* **DATASET CONTENT**:
------------------------------------------------------------------------

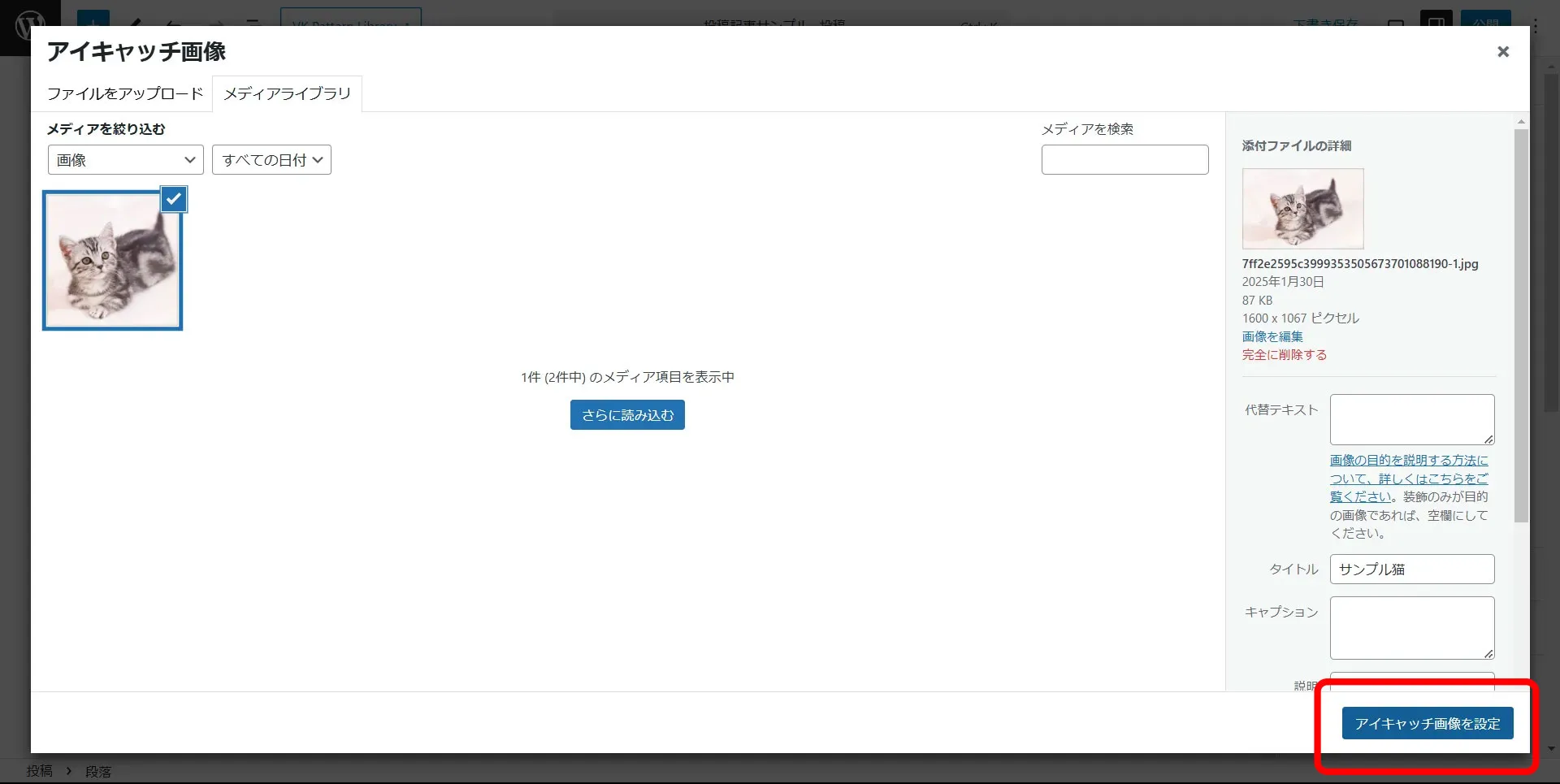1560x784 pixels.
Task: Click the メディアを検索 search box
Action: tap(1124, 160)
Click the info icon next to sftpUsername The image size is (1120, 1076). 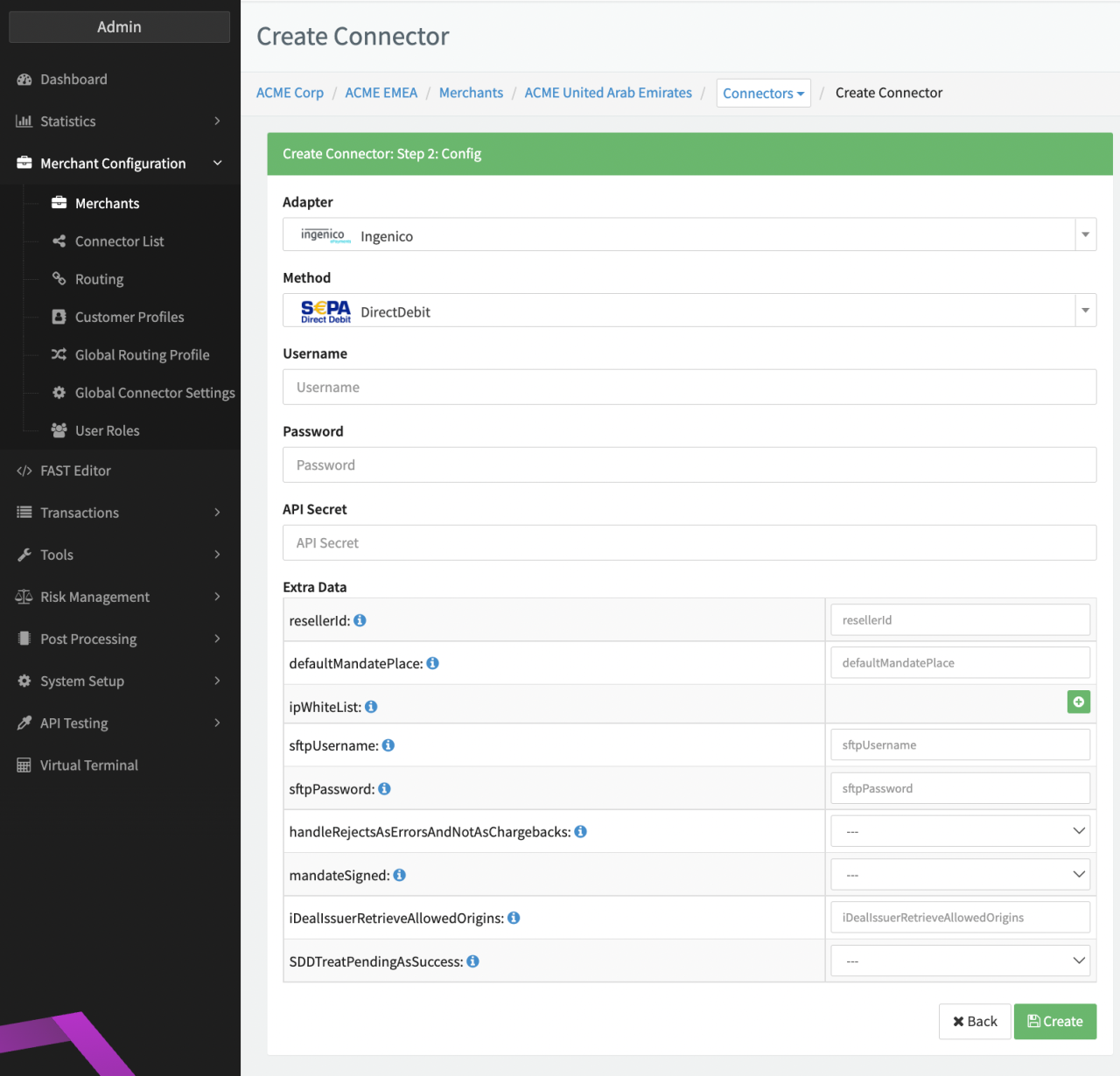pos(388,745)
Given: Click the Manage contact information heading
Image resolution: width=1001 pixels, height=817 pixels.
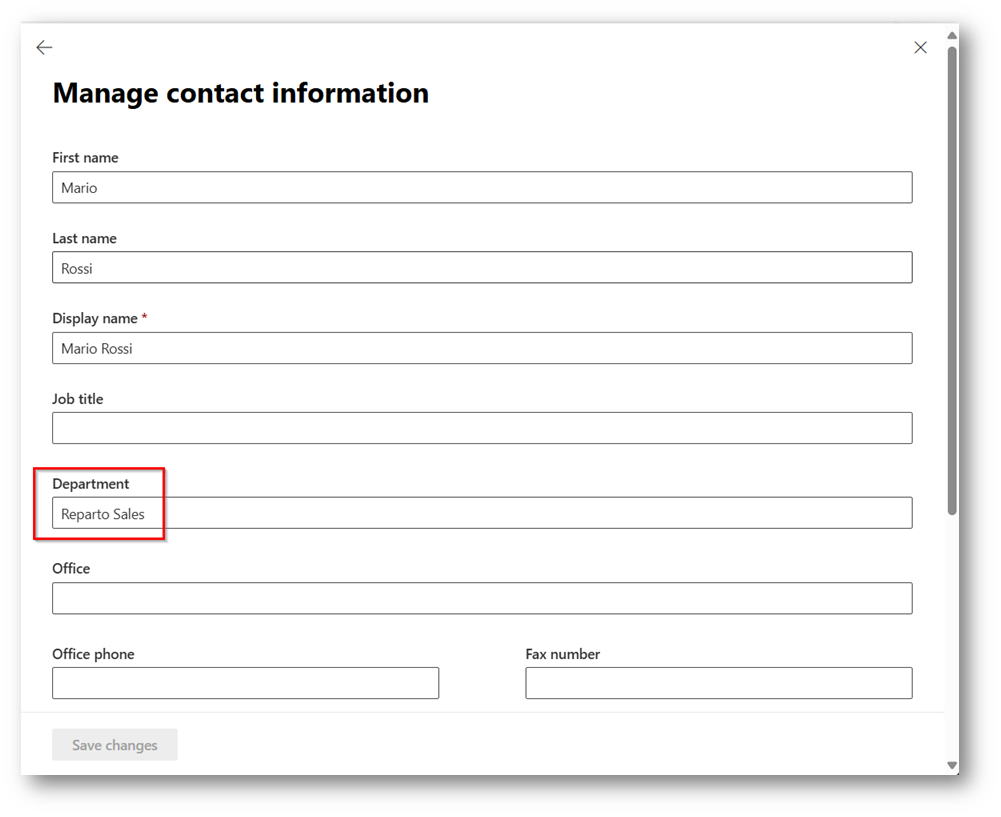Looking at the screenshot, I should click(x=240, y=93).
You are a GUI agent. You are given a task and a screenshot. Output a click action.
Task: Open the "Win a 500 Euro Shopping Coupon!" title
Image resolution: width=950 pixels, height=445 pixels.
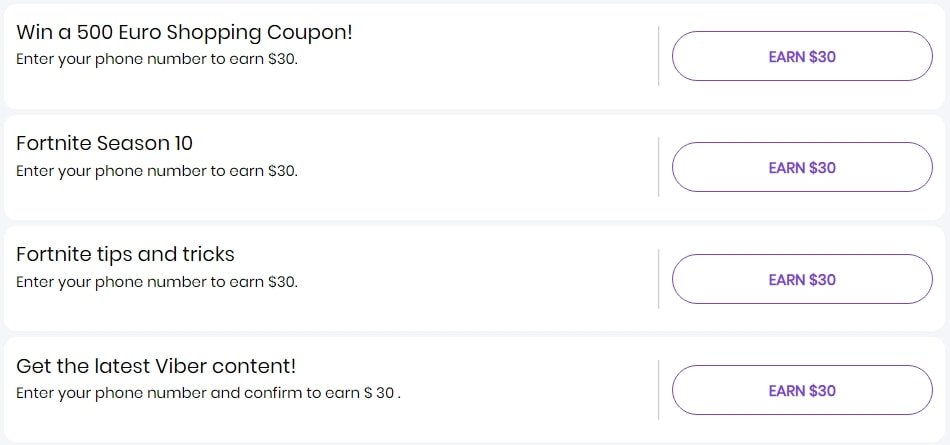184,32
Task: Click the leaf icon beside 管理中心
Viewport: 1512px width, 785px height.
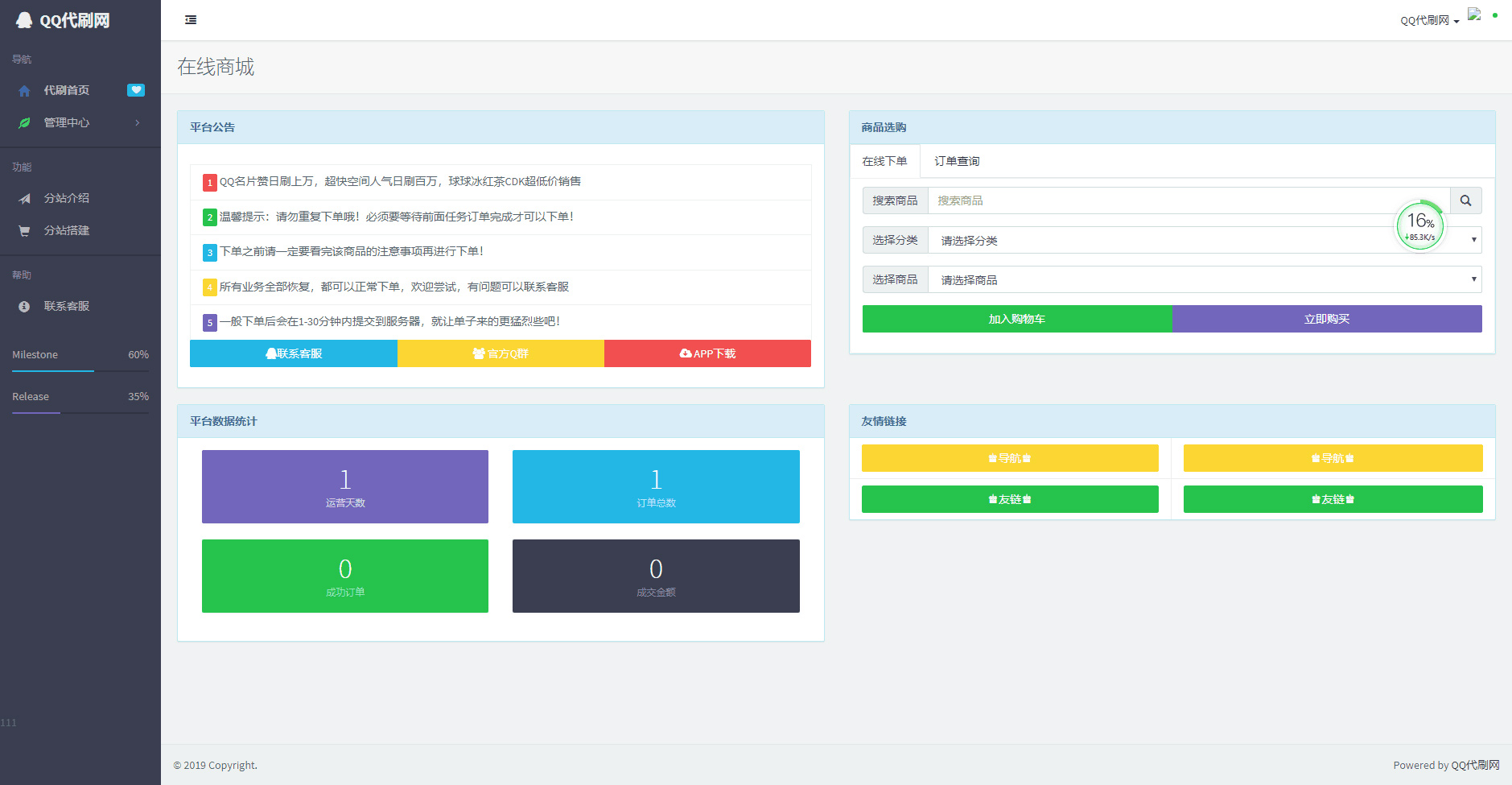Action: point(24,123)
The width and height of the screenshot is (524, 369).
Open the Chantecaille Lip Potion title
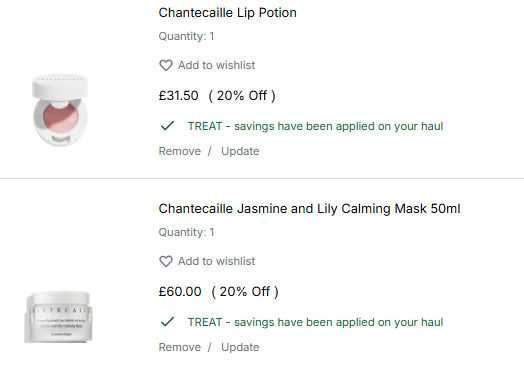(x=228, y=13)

------------------------------------------------------------------------

* **PROBLEM STATEMENT**:
Starting at the line that contains "Image resolution: width=1001", retype each line through the end of the data exactly, and leave out every picture.

* **ANSWER TO THE EXERCISE**:
Image resolution: width=1001 pixels, height=817 pixels.
Looking at the screenshot, I should click(x=240, y=93).
You are a GUI agent. You are given a task and a screenshot. Output a click action.
Task: Open the "Win a 500 Euro Shopping Coupon!" title
Image resolution: width=950 pixels, height=445 pixels.
184,32
Task: Click the leaf icon beside 管理中心
Viewport: 1512px width, 785px height.
Action: point(24,123)
The width and height of the screenshot is (524, 369).
Open the Chantecaille Lip Potion title
(x=228, y=13)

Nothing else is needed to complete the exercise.